Chipotle Didn't Hire Me So I Taught In China: 5 Realities
Kirby Hamilton/iStock
You kind of have to be raised here for "crippling medical debt" to work as a punchline.



I would say that the thing most Chinese adolescents want to know about is relationships. They were very amused to learn I had several girlfriends in college and high school. In China, having more than one serious significant other is rare, as marriage and family are their parents' end goal. It leads to some very awkward mismatches, like when you don't have a serious boyfriend by 25, so mom and dad pick one for you from their friends' kids. I knew a lot of women who got married to their husbands like that.

It sounds goofy, but analyzing TV helped a lot. Instead of getting a skewed view of the country from the small number of shows their government lets them watch, they learn American values and customs, tons of new words, how to speak English naturally, and how to recognize our sarcasm and humor. I guess what I'm saying is that like 80 percent of my job could have been done by a DVD box set.

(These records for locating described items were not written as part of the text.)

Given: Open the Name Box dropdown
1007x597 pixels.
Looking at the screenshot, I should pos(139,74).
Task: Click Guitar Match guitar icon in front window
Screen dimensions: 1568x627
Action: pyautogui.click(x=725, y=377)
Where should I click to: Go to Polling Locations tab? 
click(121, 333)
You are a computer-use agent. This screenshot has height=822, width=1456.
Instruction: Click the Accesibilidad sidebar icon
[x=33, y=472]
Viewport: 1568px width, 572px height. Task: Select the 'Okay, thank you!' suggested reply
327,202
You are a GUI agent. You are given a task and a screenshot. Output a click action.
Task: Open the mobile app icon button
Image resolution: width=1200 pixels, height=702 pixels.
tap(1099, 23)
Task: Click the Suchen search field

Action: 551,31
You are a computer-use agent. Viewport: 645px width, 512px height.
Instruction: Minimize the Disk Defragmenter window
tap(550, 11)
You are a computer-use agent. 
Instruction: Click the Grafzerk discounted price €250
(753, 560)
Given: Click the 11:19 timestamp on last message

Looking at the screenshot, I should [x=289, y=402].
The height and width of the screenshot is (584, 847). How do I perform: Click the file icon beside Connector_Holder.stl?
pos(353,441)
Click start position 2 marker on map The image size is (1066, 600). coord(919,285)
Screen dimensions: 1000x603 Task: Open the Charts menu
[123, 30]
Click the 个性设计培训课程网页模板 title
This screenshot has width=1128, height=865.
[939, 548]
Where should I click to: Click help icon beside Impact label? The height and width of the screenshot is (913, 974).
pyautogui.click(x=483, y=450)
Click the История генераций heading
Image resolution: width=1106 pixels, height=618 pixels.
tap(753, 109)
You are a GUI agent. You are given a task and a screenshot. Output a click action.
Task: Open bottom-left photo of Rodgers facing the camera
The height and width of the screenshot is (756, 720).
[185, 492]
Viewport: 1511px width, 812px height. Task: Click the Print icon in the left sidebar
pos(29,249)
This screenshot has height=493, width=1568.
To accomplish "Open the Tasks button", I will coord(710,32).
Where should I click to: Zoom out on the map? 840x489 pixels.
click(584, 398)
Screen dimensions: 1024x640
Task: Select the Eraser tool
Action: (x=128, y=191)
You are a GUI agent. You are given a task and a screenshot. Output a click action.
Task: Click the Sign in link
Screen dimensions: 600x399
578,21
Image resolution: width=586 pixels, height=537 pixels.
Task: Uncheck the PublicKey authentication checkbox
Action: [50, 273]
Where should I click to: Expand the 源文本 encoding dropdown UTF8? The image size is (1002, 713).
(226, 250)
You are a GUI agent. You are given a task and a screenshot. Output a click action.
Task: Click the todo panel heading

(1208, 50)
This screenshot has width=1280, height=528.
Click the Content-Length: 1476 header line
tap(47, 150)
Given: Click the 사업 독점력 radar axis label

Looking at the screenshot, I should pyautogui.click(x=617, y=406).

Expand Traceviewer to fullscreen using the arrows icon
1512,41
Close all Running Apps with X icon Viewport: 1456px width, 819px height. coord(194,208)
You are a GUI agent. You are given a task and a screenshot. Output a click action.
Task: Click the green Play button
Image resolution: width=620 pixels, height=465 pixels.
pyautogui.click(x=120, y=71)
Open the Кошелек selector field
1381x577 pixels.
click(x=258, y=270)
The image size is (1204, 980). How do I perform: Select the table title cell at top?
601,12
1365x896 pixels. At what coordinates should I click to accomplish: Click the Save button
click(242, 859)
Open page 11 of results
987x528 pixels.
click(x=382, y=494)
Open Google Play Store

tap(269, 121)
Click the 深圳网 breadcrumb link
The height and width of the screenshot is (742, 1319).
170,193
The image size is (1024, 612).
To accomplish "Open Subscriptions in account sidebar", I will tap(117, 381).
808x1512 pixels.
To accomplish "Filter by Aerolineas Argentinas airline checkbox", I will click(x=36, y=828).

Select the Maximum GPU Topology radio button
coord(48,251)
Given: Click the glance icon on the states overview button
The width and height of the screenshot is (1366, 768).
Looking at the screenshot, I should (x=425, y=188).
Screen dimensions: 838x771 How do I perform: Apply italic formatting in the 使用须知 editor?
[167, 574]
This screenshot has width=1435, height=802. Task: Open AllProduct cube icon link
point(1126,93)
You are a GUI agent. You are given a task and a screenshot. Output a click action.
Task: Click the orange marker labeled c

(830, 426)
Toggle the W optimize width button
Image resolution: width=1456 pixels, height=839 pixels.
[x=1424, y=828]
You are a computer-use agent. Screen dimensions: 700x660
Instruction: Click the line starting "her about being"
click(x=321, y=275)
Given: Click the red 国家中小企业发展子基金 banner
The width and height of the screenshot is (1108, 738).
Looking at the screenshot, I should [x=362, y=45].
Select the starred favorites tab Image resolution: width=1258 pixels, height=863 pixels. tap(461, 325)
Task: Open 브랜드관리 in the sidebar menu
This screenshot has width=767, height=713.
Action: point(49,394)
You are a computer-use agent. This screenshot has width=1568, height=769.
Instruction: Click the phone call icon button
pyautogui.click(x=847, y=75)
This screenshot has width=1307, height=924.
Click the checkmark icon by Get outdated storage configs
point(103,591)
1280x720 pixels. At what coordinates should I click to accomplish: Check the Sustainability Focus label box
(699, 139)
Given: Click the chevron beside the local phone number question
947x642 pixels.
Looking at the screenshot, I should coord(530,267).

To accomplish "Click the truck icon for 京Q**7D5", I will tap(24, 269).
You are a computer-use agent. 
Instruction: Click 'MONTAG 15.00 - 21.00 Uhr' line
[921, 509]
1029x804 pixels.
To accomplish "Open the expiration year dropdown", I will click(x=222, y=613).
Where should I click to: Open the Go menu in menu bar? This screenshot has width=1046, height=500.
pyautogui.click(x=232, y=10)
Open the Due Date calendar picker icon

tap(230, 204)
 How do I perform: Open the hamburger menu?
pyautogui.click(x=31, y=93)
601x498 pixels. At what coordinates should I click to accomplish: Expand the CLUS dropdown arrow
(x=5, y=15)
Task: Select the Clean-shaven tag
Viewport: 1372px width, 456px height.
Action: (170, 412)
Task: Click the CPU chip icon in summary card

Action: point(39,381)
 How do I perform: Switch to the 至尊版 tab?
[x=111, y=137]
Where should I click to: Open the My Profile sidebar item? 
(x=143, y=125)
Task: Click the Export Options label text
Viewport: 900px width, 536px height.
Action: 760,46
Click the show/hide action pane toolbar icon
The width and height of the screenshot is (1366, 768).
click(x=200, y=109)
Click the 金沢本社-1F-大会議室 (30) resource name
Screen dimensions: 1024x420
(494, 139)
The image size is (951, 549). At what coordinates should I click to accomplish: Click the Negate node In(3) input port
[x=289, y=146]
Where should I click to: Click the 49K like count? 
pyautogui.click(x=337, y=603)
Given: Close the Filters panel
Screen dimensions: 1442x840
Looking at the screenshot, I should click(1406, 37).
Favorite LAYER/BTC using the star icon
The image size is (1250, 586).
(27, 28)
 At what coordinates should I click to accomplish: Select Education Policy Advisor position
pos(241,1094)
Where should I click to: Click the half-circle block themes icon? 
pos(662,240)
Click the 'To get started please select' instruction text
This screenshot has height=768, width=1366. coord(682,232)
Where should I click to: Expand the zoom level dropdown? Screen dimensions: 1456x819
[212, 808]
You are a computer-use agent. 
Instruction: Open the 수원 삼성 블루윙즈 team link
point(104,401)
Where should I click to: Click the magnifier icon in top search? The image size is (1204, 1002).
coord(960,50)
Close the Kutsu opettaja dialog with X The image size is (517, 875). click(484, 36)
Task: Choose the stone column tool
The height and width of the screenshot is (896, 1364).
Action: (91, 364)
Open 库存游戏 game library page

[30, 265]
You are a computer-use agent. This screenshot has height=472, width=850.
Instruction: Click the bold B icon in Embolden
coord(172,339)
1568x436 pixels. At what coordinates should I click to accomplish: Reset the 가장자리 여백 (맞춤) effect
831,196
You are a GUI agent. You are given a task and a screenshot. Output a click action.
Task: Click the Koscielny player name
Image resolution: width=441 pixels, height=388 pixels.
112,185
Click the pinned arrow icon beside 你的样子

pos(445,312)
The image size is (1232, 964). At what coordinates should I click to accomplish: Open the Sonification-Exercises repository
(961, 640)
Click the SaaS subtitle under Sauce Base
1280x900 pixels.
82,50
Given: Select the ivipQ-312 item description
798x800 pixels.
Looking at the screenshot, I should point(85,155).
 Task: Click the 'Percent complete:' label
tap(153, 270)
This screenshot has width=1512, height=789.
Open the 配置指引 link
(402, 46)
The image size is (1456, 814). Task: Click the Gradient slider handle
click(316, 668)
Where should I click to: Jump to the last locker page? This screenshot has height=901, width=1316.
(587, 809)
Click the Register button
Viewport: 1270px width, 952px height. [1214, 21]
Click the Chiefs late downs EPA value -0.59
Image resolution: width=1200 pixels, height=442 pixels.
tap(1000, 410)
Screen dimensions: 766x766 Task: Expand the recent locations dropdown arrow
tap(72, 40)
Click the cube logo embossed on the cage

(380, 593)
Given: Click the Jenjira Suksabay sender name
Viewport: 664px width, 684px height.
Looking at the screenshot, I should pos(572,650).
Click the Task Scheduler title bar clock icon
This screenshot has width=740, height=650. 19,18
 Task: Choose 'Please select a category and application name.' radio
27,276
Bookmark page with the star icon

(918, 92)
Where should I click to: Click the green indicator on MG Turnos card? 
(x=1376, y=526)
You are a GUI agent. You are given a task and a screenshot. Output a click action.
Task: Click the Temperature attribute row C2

Chinese Students Are Taught A Completely Different View Of The World

Chipotle Didn't Hire Me So I Taught In China: 5 Realities
Catherine Yeulet/iStock

Walk into any American classroom and you'll find that even the best students get snarky with their teachers from time to time. But a teacher in a Chinese classroom is in complete and unquestionable control. During one lesson, I had a student ask me how many ships were at the Battle of Trafalgar. I told him I didn't know, and he smugly informed me of the correct number (which I don't remember because I mean come on). I then asked him to explain why it was such a significant battle in history, to which he could only tell me Admiral Nelson was involved but not why he was remembered or what he had done that totally changed naval warfare. He knew the raw details (who, what, when) but not the real information (why it mattered).

His entire education revolved around just giving the right answer, so a question with critical thinking was just impossible.

Chipotle Didn't Hire Me So I Taught In China: 5 Realities
Sirikornt/iStock
"Damn -- this one doesn't list 'In your own words' in the index, either."



There's a reason he was so obsessed with straightforward answers, and that's the Gaokao. It sounds like a Street Fighter character from one of the later games that nobody pays attention to, but Gaokao are actually China's college admission exams. They're serious business, and the pressure is so overwhelming that there are spikes in student suicides around test time.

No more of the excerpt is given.